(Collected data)
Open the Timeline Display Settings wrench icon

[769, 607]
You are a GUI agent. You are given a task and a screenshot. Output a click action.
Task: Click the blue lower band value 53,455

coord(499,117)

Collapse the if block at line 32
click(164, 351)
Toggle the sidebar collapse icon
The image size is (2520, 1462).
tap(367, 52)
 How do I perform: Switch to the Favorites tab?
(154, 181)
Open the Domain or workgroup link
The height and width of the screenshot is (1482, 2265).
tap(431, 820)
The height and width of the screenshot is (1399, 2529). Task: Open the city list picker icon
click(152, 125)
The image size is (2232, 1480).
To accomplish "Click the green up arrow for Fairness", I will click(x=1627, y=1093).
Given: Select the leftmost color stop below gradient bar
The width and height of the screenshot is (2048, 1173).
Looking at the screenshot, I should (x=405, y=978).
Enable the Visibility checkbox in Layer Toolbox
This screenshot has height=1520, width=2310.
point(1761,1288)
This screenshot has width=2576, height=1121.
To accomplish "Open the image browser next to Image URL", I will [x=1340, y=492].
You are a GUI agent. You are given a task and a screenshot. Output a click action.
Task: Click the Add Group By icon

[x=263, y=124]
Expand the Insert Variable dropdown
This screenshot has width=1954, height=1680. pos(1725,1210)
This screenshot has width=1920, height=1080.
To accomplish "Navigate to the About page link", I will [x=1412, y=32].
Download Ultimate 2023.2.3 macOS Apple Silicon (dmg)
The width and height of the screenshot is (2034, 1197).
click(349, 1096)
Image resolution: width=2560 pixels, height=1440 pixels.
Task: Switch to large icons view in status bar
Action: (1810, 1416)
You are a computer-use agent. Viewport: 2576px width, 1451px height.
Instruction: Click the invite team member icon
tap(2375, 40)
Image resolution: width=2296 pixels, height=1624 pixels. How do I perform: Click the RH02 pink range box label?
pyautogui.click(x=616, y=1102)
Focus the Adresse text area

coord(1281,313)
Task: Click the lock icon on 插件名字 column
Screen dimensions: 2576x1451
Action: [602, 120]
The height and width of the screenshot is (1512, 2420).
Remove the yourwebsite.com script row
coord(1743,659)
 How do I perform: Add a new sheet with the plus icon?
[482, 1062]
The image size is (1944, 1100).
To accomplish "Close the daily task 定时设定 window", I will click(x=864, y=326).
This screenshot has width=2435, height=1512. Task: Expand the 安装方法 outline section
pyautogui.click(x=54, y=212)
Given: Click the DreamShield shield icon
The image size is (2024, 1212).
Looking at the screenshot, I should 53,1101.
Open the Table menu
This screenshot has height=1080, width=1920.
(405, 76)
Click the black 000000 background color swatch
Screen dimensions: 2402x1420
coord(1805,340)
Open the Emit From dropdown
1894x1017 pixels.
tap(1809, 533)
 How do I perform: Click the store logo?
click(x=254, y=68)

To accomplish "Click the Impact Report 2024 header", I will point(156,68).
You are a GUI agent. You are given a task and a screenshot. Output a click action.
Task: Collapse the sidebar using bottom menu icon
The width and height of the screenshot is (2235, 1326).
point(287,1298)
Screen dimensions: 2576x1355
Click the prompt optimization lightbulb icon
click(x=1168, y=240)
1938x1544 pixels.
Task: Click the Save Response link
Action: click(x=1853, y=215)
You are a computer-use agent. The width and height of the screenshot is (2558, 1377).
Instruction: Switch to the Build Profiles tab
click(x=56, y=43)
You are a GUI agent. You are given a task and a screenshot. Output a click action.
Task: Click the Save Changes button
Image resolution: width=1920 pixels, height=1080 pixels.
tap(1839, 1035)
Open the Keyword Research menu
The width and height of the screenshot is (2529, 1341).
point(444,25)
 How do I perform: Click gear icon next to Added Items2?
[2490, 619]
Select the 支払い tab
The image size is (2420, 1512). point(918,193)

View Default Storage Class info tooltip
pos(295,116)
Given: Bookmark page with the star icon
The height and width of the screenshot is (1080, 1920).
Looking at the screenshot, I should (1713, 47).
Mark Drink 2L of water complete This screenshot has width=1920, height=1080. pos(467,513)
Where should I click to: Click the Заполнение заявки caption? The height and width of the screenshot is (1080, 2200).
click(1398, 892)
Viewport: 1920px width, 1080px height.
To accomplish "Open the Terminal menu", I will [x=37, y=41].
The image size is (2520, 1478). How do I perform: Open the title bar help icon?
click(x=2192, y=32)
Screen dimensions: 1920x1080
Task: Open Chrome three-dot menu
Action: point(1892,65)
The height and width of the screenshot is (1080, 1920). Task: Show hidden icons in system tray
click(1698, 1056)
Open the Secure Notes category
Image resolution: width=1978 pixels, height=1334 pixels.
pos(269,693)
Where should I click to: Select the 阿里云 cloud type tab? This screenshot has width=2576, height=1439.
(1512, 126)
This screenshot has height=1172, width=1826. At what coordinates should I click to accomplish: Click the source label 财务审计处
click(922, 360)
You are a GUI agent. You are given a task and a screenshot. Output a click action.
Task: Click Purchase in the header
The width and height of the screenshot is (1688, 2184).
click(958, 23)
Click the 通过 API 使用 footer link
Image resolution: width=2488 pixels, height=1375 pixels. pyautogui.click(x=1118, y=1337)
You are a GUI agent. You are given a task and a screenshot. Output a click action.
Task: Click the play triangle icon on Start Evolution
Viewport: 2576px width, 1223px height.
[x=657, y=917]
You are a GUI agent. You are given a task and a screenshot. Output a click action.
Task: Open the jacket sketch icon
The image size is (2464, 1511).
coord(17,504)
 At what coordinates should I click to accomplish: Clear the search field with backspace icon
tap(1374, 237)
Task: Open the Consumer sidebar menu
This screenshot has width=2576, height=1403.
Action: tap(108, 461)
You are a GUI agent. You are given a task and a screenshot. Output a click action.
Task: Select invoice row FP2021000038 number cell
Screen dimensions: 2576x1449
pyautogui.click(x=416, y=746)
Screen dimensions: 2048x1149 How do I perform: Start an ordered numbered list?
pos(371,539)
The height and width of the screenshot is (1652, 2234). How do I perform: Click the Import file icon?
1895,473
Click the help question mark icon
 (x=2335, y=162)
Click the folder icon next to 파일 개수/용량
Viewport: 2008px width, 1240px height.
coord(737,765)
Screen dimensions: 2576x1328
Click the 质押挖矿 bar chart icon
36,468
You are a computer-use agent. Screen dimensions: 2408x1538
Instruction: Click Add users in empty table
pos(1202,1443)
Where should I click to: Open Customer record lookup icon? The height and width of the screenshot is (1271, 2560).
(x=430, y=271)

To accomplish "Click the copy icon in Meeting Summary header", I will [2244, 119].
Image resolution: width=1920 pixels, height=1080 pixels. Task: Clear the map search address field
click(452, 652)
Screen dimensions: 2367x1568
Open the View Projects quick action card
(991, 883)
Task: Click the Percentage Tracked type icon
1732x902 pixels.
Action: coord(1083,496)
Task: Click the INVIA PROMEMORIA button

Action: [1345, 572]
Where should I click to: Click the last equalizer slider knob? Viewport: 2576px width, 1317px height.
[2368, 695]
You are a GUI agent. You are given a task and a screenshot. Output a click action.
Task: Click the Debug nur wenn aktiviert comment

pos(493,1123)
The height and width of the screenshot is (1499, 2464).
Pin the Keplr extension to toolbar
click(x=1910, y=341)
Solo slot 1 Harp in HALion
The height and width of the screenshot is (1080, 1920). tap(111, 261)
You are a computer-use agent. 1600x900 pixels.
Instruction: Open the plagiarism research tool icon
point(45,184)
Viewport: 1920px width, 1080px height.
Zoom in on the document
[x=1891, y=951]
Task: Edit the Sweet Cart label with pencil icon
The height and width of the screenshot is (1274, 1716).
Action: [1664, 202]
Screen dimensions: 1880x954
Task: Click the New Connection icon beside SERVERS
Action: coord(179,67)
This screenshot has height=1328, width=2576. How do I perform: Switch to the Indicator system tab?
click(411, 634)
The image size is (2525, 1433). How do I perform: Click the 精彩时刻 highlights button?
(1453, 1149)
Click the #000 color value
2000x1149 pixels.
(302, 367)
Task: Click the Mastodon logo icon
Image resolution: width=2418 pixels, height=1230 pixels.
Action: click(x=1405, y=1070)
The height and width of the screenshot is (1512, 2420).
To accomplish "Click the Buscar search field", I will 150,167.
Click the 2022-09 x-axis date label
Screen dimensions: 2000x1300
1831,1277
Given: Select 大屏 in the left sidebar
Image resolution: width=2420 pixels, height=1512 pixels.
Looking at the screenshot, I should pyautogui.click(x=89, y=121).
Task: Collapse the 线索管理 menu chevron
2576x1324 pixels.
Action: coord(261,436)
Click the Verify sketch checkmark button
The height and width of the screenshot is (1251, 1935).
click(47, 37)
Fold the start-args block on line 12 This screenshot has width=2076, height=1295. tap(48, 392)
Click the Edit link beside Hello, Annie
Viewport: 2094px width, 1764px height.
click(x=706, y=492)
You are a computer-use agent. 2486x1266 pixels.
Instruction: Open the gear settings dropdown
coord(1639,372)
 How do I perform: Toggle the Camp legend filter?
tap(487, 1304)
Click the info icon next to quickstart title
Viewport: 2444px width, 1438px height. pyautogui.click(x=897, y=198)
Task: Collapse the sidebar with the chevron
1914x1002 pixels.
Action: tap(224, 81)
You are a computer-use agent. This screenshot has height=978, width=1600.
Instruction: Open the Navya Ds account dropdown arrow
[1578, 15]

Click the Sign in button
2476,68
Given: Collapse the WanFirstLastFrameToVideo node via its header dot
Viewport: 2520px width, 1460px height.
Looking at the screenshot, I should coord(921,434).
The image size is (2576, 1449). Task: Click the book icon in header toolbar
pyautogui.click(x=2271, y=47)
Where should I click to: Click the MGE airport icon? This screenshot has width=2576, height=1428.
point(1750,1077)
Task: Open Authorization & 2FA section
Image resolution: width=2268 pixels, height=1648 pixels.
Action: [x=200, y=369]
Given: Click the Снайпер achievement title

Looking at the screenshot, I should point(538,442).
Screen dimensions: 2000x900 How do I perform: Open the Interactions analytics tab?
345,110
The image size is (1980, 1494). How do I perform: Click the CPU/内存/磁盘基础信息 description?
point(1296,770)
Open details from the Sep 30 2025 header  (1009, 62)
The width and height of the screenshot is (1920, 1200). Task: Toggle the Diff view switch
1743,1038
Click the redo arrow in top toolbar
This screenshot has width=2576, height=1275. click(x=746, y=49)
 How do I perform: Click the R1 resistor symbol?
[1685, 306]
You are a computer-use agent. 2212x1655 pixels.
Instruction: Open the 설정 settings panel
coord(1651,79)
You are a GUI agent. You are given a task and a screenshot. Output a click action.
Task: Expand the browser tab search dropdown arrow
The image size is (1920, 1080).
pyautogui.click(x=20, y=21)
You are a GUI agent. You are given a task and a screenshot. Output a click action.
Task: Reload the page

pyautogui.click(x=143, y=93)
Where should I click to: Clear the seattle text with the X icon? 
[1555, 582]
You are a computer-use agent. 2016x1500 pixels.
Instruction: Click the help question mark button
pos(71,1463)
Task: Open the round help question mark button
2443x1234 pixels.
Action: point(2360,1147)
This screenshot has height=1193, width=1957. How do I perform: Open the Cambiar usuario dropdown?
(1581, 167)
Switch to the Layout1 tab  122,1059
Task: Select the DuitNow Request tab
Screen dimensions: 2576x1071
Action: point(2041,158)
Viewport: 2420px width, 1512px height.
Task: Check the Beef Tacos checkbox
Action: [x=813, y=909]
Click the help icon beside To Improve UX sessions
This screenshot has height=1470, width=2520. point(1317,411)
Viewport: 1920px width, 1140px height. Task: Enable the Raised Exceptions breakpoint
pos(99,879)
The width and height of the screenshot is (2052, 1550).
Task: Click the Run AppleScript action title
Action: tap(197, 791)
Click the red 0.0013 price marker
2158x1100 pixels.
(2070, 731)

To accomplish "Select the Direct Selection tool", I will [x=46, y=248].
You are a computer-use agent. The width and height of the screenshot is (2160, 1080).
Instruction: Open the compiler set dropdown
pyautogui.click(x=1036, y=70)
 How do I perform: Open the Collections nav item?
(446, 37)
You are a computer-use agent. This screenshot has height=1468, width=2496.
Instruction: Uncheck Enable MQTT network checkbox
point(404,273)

▶ [Requirement] The entries above hold the needed span. Transcribe exactly the lines from the one with "Where should I click to: Clear" to the one with "Switch to the Layout1", both included.

▶ [Solution]
Where should I click to: Clear the seattle text with the X icon? 
[1555, 582]
You are a computer-use agent. 2016x1500 pixels.
Instruction: Click the help question mark button
pos(71,1463)
Task: Open the round help question mark button
2443x1234 pixels.
Action: point(2360,1147)
This screenshot has height=1193, width=1957. How do I perform: Open the Cambiar usuario dropdown?
(1581, 167)
Switch to the Layout1 tab  122,1059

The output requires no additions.